Frost and snow and a few gales are most likely at this time of year, but there are always a few bright, but cold days when life in the garden struggles on. The winter of 2010 was our last serious cold snap when I couldn’t even reach the greenhouse as the snow was so deep, but the grape vines and overwintering lettuce still survived.

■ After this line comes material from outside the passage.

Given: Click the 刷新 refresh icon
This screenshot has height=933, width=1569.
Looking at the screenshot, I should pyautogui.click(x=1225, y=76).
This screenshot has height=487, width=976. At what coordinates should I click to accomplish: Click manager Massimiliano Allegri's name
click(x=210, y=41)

However outdoors it was a different story as many plants of a more tender
nature got wiped out. Agapanthus, Leptospermum and my well established date
palm paid the price. Eucalyptus lost a few leaves, but survived and Fuchsia Mrs
Popple and my tall palm trees, Cordyline australis got cut down to ground
level, but both came back again eventually. We keep a close watch on the
weather forecasters, but promises of heatwaves and threats of impending gloom
as low pressure systems screaming across the Atlantic head in our direction, but
often just miss Tayside. It is this unpredictability that makes success in
gardening quite an adventure.
However the sun is shining so I have a flower border in need of composting and digging before the snow arrives. While outside adjacent to this border, is my grape vine border sheltered with south facing walls planted up with snowdrops quite happy to be in full flower from December through to February. Even a covering of snow does them no harm as they will just wait till it melts then open up as normal. Looking further afield you will see many other daffodils, crocus, tulips and aconites and other bulbs pushing up into daylight at every opportunity.

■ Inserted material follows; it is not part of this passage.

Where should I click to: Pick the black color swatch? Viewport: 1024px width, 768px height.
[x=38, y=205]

The yellow flowered climbing shrub Jasminum nudiflorum is another plant quite happy in a colder climate but ready to open up its flowers on a sunny day. Viburnum bodnantense Dawn with scented pink flowers is another charmer to brighten up the winter months, and Mahonia Charity can be quite striking as an architectural specimen in a heather garden with its long racemes of yellow flowers.
|Snowdrops in December|
When you enjoy being in the garden twelve months of the year, not just from spring to autumn, you learn to grow those plants that are at their best in winter. The coloured stemmed Cornus, willow, Salix britzensis, green stemmed Kerrias, grey stemmed Rubus and coral red Maples are brilliant if mass planted in drifts. If you have room add a white stemmed birch, Betula jacquemontii for size and drama, and at ground level plant more drifts of heathers at their best in winter. Erica carnea comes in white, pink and red flowers and Calluna Goldsworth Crimson and Beoley Gold have striking golden and bronze foliage enhanced after a few frosty days.
Up at the allotment we can still harvest fresh kale, a winter cabbage and cauliflower Aalsmeer as well as a few parsnips, leeks,
Swedes and rocket. However no sprouts for me as
I dug them all out after they failed to button up, though I am told blown
sprouts are delicious in a stir fry. Too late!!!
|Winter cauliflower Aalsmeer|
Another dry sunny day and I can add some well rotted compost as a mulch around my fruit bushes, especially useful around gooseberries as it seems to stop attacks from sawfly maggot.
Leaves in the garden are now all raked up and added to my new compost heap mixed in with other garden debris from the autumn tidy up, so after a couple of months this will get turned and I hope to have good compost ready for spring planting of potatoes and early summer planting of courgettes and pumpkins that really benefit from plenty of organic matter to grow into and retain moisture.
|Water festive pot plants carefully|
As cold weather comes and goes keep checking the bird table for food and top up the water dish. If the water is frozen, knock it out and replace with warmer water that will last a few hours before freezing up again. Any apples going off in store are fine for the blackbirds once all the brown bits are cut off and it is sliced in half.
Wee jobs to do this week
Indoors, water and feed orchids, azaleas, amaryllis and poinsettias carefully, but don’t flood them. Give them light and some warmth, but keep well away from radiators and draughts.